◆ Your instructions ◆
In the methods text, turn the paragraph beginning "The cDNA library was screened" into a short list of steps that keeps its main facts.

◆ Selected text ◆
MATERIALS AND METHODS

Cell Lines and Tissues.

Established melanoma cell lines have been described previously (21, 22). Specimens of normal and tumor tissues were obtained from the Departments of Pathology at the New York Hospital–Cornell Medical Center and Memorial Sloan–Kettering Cancer Center.

RNA Extraction and Construction of cDNA Expression Library.

Total RNA was extracted from cultured cell lines and from normal and tumor tissues. A cDNA library was constructed from the SK-MEL-37 melanoma cell line in λZAP Express vector, using a commercial cDNA library kit (Stratagene).

Immunoscreening of the cDNA Library.

The cDNA library was screened with an allogeneic patient’s serum (NW38) at 1:2,000 dilution. This serum has been shown previously to contain high-titer antibody against MAGE-1 and NY-ESO-1 (19, 20). The screening procedure has been described previously (4). Briefly, the serum was diluted 1:10, preabsorbed with transfected Escherichia coli lysate, further diluted to 1:2,000, and incubated overnight at room temperature with the nitrocellulose membranes containing the phage plaques at a density of 4,000–5,000 pfu per 130-mm plate. After washing, the filters were incubated with alkaline phosphatase-conjugated goat anti-human Fcγ secondary antibodies and the reactive phage plaques were visualized by incubating with 5-bromo-4-chloro-3-indolyl-phosphate and nitroblue tetrazolium.

◆ Material supplied ◆
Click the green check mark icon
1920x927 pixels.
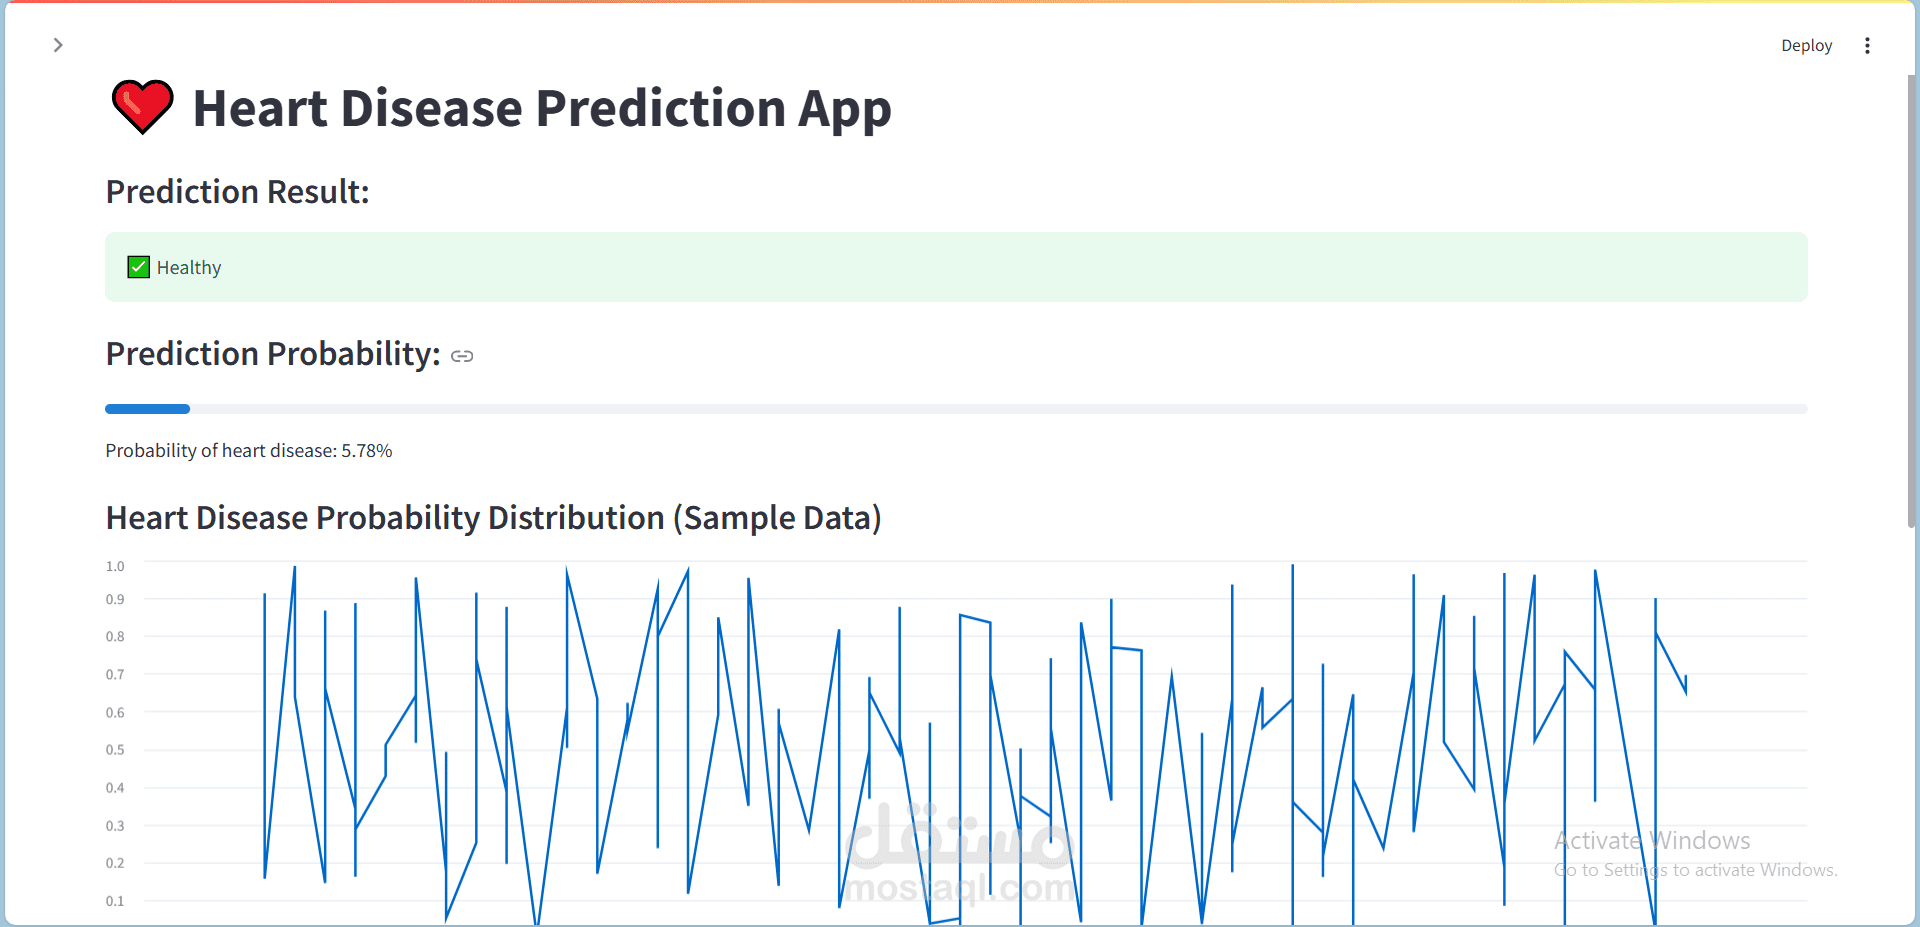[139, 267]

...

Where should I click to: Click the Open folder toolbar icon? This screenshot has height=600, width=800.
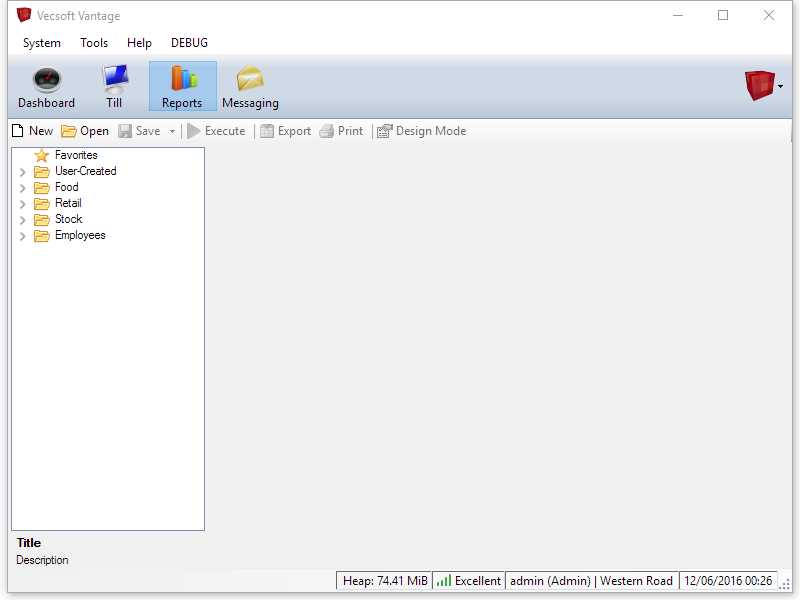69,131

...

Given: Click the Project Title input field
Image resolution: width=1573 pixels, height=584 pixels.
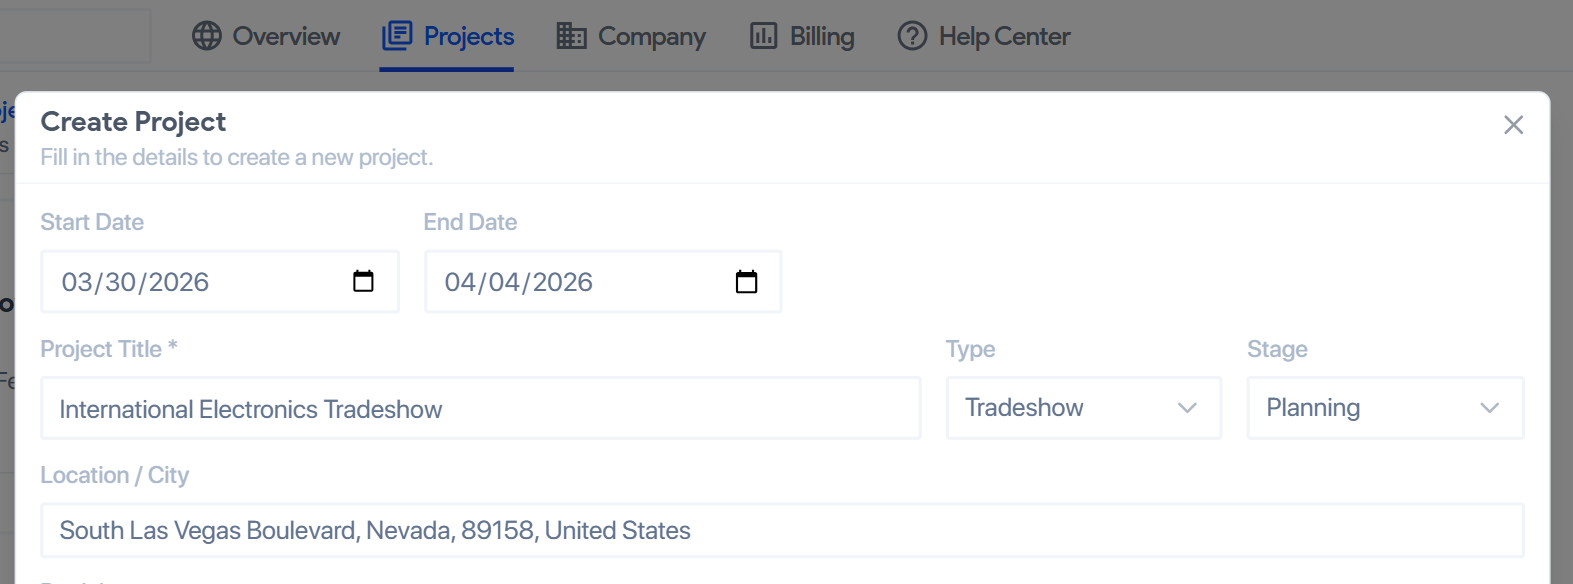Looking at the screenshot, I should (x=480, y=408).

◆ Answer to this exercise ◆
- Screen the cDNA library with serum NW38 from an allogeneic patient. This serum was previously shown to contain high-titer antibody against MAGE-1 and NY-ESO-1.
- Dilute the serum 1:10, preabsorb it with transfected E. coli lysate, and dilute it further to 1:2,000.
- Incubate it overnight at room temperature with nitrocellulose membranes carrying phage plaques at 4,000–5,000 pfu per 130-mm plate.
- Wash the filters, then incubate them with alkaline phosphatase-conjugated goat anti-human Fcγ secondary antibodies.
- Visualize reactive plaques with 5-bromo-4-chloro-3-indolyl-phosphate and nitroblue tetrazolium.